China’s e-commerce giant Alibaba and Qihoo 360 have teamed up to launch 360.etao.com, an online shopping search engine that rivals similar products by Baidu, the search giant known as “China’s Google.”

Qihoo’s new relationship with Alibaba is noteworthy because Alibaba dominates China’s $190 billion e-commerce market through two of its portals, Taobao and Tmall, and is on its way to becoming the first online retail company in the world to handle $1 trillion a year in transactions.

The launch of 360.etao.com, which currently points to Alibaba’s vertical shopping search engine Etao, is part of aggressive efforts by Qihoo 360 to chip away at Baidu’s dominance in China’s search market. Baidu has 67.2% market share and Qihoo 360 holds 14.9%, according to data from analytics firm CNZZ.

Qihoo 360, which launched its search engine just nine months ago, declared in February (link via Google Translate) that it intends to double its current market share to 20% this year. Other competing products Qihoo 360 has produced include vertical search engines focused on music, software, doctors and mapping services.

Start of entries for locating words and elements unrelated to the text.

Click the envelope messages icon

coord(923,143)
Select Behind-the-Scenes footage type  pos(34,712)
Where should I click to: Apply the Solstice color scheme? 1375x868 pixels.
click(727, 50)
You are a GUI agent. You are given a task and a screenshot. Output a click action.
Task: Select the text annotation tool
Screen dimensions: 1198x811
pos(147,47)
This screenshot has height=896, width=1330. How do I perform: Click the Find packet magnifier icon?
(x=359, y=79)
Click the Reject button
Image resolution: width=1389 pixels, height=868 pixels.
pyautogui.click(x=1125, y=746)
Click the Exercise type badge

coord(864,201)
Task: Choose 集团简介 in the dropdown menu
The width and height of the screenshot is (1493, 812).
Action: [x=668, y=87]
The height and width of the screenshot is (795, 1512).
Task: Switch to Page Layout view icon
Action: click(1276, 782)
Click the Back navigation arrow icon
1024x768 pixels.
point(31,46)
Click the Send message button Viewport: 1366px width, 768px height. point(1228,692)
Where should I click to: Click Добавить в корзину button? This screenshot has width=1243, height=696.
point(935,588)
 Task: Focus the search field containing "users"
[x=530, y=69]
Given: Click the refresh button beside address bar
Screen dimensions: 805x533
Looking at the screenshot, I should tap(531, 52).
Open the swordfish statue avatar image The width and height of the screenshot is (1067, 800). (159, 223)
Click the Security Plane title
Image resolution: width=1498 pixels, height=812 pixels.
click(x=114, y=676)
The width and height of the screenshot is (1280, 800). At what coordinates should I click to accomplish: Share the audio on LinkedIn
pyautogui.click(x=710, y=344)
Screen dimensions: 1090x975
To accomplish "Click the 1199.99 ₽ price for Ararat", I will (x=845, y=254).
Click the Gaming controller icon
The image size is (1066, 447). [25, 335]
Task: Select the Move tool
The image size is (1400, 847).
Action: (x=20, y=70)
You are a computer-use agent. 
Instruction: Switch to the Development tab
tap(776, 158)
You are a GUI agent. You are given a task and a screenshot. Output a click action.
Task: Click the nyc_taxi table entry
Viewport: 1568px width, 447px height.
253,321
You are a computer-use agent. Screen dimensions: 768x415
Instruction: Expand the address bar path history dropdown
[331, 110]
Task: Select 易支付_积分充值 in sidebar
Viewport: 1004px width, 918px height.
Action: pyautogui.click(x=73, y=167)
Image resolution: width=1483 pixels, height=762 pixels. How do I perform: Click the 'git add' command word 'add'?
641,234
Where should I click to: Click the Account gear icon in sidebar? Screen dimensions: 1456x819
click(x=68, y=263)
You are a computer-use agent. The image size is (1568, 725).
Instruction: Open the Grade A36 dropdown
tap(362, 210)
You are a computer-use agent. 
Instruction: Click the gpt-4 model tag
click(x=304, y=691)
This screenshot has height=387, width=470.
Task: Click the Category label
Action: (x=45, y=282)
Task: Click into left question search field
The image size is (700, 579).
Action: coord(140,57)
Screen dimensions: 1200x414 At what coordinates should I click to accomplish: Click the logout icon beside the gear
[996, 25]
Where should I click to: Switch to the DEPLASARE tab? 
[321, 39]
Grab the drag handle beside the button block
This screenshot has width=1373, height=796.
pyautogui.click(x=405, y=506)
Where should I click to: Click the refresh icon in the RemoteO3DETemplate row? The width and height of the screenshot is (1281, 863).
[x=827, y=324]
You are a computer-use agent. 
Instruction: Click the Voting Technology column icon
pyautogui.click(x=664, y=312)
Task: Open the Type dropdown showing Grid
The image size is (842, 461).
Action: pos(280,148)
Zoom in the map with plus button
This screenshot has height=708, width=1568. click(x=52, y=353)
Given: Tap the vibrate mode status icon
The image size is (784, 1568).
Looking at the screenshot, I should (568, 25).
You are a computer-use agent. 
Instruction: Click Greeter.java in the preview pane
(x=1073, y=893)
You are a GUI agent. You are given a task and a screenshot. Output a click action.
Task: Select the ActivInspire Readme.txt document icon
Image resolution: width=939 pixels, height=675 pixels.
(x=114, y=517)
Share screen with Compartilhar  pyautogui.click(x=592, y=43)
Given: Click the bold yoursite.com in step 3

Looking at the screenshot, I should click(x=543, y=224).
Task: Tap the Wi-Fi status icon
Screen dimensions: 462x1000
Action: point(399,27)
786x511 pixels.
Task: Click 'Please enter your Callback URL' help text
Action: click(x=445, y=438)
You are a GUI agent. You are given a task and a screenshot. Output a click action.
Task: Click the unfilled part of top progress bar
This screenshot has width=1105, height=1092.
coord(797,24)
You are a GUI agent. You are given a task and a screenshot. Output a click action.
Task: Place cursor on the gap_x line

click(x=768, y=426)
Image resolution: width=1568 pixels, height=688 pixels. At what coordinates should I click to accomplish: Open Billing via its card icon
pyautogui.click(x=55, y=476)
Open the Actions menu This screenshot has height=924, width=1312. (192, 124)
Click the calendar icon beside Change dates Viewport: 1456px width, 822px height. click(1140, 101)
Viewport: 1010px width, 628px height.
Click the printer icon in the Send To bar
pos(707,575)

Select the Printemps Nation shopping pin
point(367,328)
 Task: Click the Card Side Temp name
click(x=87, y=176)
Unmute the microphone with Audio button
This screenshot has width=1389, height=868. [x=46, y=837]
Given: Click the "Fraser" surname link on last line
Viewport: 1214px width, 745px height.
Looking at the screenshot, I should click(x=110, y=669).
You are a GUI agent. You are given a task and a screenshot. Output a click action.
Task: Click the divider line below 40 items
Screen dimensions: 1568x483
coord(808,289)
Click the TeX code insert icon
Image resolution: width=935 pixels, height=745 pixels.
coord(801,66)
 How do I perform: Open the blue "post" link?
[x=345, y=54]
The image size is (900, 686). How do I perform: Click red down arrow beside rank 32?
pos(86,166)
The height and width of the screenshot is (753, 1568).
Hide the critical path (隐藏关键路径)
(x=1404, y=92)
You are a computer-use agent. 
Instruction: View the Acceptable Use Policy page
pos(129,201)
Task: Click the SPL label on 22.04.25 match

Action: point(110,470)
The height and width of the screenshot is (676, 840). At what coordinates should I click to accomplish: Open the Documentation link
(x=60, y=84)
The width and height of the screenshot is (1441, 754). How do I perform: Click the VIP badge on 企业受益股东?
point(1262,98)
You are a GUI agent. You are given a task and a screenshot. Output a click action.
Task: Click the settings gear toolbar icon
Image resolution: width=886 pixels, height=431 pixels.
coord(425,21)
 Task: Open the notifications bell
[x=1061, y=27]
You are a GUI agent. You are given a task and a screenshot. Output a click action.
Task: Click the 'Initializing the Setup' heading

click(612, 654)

Qihoo has sought allies among China’s most important Internet companies. One of its current partners is Sina, which runs Sina Weibo, the country’s largest and most influential microblogging platform. The two companies signed a strategic browser game agreement in January.

Baidu has not been sitting idle. It recently launched security software designed to compete with Qihoo 360′s products (before entering the search business, Qihoo was best known for its antivirus software) and is reportedly trying to increase its share of the search market by purchasing Sogou, Internet company Sohu’s search engine. Baidu also prevailed in a lawsuit that accused Qihoo 360 of engaging in unfair business strategies.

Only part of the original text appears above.